Problem details:
Can you rewrite everything in the listing from the line containing "Where should I click to: Navigate" down to the line containing "(x=26, y=36)" as a JSON list of strings, with one string per line and blank lines omitted?

Data lines
- - - -
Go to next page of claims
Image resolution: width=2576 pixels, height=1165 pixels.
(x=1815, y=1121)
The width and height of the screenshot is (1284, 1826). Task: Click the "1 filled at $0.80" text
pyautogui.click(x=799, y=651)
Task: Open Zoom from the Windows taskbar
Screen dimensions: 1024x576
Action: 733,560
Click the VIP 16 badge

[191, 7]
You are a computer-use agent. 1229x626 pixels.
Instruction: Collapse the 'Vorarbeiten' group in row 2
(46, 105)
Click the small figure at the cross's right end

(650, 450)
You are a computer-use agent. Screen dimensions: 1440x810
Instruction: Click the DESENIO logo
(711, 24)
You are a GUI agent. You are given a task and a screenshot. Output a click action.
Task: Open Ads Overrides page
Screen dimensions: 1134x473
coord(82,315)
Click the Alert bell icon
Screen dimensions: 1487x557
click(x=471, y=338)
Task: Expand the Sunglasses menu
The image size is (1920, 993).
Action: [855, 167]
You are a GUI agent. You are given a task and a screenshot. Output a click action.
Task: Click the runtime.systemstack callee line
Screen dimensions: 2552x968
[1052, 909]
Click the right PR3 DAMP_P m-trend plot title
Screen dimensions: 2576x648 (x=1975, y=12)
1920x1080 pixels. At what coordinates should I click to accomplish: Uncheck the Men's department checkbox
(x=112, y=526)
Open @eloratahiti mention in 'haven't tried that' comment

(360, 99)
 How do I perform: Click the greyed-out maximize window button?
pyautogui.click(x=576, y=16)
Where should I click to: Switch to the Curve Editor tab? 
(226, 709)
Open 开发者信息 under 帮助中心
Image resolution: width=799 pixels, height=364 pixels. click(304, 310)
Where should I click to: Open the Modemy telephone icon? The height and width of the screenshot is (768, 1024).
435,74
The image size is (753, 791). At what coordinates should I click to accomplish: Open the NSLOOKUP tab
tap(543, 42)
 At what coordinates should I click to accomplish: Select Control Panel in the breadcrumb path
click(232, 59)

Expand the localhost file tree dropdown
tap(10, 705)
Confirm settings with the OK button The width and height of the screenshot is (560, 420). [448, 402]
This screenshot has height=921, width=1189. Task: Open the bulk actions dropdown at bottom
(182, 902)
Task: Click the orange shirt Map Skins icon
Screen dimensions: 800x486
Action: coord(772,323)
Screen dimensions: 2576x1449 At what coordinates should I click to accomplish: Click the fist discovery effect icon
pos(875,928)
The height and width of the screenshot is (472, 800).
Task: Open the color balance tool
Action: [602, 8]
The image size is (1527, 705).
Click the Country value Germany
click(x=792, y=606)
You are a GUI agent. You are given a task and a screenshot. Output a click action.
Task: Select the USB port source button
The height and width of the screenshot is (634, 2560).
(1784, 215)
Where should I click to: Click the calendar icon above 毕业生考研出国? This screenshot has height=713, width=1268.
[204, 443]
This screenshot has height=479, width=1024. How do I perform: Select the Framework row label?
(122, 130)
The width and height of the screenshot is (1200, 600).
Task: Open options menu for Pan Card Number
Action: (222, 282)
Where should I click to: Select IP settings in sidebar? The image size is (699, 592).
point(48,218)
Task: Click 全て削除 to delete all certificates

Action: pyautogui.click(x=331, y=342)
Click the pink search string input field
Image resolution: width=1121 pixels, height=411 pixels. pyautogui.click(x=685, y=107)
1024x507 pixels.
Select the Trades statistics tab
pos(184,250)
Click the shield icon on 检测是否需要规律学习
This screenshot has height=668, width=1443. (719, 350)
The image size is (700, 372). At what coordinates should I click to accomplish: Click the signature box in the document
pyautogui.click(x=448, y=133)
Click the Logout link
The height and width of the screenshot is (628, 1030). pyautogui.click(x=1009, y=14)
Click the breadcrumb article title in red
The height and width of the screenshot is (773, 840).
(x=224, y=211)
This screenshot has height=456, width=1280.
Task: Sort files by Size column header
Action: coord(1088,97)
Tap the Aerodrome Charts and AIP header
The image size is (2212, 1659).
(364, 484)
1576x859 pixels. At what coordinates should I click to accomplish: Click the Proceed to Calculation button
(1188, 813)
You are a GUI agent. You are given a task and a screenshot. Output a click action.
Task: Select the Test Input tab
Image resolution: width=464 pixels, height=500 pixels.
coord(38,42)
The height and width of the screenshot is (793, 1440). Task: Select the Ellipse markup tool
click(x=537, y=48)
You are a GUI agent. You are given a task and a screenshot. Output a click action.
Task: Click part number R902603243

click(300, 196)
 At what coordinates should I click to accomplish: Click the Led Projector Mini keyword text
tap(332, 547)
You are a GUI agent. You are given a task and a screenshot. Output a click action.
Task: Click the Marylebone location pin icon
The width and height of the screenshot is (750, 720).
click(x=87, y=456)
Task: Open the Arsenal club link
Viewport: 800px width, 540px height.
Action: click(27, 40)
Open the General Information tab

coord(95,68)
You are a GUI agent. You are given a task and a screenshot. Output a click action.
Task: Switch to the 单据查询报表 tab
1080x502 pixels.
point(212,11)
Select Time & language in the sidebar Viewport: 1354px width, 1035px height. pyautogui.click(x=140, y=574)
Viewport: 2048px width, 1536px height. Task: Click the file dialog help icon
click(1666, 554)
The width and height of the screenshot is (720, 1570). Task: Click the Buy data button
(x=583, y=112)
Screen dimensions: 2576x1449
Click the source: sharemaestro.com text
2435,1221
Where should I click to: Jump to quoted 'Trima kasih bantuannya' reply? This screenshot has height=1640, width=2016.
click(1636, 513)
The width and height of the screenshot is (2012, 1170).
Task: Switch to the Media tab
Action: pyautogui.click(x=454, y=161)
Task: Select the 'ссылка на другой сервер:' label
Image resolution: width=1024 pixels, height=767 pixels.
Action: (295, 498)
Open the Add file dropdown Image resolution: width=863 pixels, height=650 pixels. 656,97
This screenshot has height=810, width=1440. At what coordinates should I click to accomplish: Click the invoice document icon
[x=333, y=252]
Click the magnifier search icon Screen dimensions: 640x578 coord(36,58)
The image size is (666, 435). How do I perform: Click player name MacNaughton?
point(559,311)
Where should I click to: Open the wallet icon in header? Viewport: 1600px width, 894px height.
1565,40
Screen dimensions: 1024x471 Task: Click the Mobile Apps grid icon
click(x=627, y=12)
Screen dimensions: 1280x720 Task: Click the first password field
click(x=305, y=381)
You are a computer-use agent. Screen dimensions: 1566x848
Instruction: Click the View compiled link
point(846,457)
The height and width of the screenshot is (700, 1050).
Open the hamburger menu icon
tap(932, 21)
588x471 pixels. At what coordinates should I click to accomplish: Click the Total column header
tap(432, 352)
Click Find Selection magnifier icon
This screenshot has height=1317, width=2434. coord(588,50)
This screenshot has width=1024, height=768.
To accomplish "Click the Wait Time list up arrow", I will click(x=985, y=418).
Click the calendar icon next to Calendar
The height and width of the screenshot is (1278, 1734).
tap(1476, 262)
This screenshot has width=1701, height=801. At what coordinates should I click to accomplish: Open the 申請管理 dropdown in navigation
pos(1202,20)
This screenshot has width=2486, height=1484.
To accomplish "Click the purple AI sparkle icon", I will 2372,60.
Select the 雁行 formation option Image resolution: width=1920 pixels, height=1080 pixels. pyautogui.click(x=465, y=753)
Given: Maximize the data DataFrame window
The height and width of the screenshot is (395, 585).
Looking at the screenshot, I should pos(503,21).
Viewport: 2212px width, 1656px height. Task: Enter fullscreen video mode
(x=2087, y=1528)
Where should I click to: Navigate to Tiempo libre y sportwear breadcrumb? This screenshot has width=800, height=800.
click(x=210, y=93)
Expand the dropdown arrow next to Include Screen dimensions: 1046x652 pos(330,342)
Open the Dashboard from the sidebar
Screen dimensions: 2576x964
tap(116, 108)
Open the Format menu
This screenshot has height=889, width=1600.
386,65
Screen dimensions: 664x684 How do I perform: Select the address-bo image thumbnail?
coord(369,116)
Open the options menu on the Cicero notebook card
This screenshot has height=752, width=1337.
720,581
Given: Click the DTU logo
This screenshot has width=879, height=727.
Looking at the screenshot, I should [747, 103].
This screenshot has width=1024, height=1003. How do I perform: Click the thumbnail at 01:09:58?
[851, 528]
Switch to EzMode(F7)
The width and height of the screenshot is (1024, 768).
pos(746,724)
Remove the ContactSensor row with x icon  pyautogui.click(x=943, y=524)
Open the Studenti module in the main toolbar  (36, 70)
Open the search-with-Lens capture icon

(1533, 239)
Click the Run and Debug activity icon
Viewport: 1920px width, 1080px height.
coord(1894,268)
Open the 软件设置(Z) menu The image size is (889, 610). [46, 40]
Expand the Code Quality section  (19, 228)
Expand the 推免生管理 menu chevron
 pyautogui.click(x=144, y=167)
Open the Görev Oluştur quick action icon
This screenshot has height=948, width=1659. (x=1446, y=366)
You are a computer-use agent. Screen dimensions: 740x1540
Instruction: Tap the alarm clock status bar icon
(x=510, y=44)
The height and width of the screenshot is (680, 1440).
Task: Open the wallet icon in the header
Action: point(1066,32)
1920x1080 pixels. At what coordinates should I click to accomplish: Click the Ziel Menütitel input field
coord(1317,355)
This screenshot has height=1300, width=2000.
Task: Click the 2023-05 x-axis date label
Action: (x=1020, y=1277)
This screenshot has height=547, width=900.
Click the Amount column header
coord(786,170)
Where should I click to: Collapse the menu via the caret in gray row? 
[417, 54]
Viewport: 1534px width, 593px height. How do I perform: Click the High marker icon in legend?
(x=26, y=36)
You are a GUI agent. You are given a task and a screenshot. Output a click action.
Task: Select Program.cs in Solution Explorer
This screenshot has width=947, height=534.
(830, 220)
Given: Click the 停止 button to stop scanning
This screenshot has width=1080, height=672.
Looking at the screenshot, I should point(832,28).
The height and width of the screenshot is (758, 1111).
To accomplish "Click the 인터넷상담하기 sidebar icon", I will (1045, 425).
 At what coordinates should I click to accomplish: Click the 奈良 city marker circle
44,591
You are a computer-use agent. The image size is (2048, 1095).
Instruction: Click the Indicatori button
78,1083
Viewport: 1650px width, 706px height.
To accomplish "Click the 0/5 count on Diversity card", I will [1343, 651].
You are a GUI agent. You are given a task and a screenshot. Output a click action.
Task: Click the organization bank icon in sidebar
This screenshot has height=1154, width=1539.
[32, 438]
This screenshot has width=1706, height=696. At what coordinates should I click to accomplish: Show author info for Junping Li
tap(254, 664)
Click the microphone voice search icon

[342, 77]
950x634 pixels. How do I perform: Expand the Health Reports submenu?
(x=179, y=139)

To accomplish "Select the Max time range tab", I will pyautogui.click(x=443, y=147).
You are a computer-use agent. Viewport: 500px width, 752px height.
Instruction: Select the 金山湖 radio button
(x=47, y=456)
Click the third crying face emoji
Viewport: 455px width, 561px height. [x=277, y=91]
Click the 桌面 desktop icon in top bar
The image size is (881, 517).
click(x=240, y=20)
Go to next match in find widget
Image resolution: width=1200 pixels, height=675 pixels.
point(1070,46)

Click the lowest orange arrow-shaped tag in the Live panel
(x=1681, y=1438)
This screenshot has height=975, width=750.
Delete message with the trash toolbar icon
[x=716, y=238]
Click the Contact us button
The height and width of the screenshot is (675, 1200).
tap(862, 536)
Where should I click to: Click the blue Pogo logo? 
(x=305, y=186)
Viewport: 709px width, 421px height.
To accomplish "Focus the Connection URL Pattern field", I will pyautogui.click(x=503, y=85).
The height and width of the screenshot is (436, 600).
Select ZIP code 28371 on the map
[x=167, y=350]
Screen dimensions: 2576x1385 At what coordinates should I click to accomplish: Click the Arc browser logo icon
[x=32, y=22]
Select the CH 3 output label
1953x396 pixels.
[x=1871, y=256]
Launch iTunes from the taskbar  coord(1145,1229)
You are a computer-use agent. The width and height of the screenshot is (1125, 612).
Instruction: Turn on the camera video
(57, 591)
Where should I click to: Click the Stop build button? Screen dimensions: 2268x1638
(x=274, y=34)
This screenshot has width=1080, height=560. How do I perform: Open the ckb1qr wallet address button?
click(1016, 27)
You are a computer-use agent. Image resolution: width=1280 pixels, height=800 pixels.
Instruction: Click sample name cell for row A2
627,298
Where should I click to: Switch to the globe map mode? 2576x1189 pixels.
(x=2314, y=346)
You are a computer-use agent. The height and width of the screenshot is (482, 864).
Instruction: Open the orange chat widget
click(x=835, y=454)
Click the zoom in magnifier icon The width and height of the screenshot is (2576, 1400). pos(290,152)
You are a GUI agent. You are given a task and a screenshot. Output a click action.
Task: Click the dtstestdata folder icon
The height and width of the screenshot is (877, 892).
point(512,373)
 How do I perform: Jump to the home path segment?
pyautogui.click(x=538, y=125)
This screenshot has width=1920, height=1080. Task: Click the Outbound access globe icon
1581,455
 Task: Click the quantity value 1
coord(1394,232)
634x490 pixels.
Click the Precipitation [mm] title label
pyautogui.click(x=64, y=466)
- - - -
Solved problem:
[
  "Where should I click to: Navigate to Tiempo libre y sportwear breadcrumb? This screenshot has width=800, height=800.",
  "click(x=210, y=93)",
  "Expand the dropdown arrow next to Include Screen dimensions: 1046x652 pos(330,342)",
  "Open the Dashboard from the sidebar",
  "Screen dimensions: 2576x964",
  "tap(116, 108)",
  "Open the Format menu",
  "This screenshot has height=889, width=1600.",
  "386,65",
  "Screen dimensions: 664x684 How do I perform: Select the address-bo image thumbnail?",
  "coord(369,116)",
  "Open the options menu on the Cicero notebook card",
  "This screenshot has height=752, width=1337.",
  "720,581",
  "Given: Click the DTU logo",
  "This screenshot has width=879, height=727.",
  "Looking at the screenshot, I should [747, 103].",
  "This screenshot has width=1024, height=1003. How do I perform: Click the thumbnail at 01:09:58?",
  "[851, 528]",
  "Switch to EzMode(F7)",
  "The width and height of the screenshot is (1024, 768).",
  "pos(746,724)",
  "Remove the ContactSensor row with x icon  pyautogui.click(x=943, y=524)",
  "Open the Studenti module in the main toolbar  (36, 70)",
  "Open the search-with-Lens capture icon",
  "(1533, 239)",
  "Click the Run and Debug activity icon",
  "Viewport: 1920px width, 1080px height.",
  "coord(1894,268)",
  "Open the 软件设置(Z) menu The image size is (889, 610). [46, 40]",
  "Expand the Code Quality section  (19, 228)",
  "Expand the 推免生管理 menu chevron",
  " pyautogui.click(x=144, y=167)",
  "Open the Görev Oluştur quick action icon",
  "This screenshot has height=948, width=1659. (x=1446, y=366)",
  "You are a computer-use agent. Screen dimensions: 740x1540",
  "Instruction: Tap the alarm clock status bar icon",
  "(x=510, y=44)",
  "The height and width of the screenshot is (680, 1440).",
  "Task: Open the wallet icon in the header",
  "Action: point(1066,32)",
  "1920x1080 pixels. At what coordinates should I click to accomplish: Click the Ziel Menütitel input field",
  "coord(1317,355)",
  "This screenshot has height=1300, width=2000.",
  "Task: Click the 2023-05 x-axis date label",
  "Action: (x=1020, y=1277)",
  "This screenshot has height=547, width=900.",
  "Click the Amount column header",
  "coord(786,170)",
  "Where should I click to: Collapse the menu via the caret in gray row? ",
  "[417, 54]",
  "Viewport: 1534px width, 593px height. How do I perform: Click the High marker icon in legend?",
  "(x=26, y=36)"
]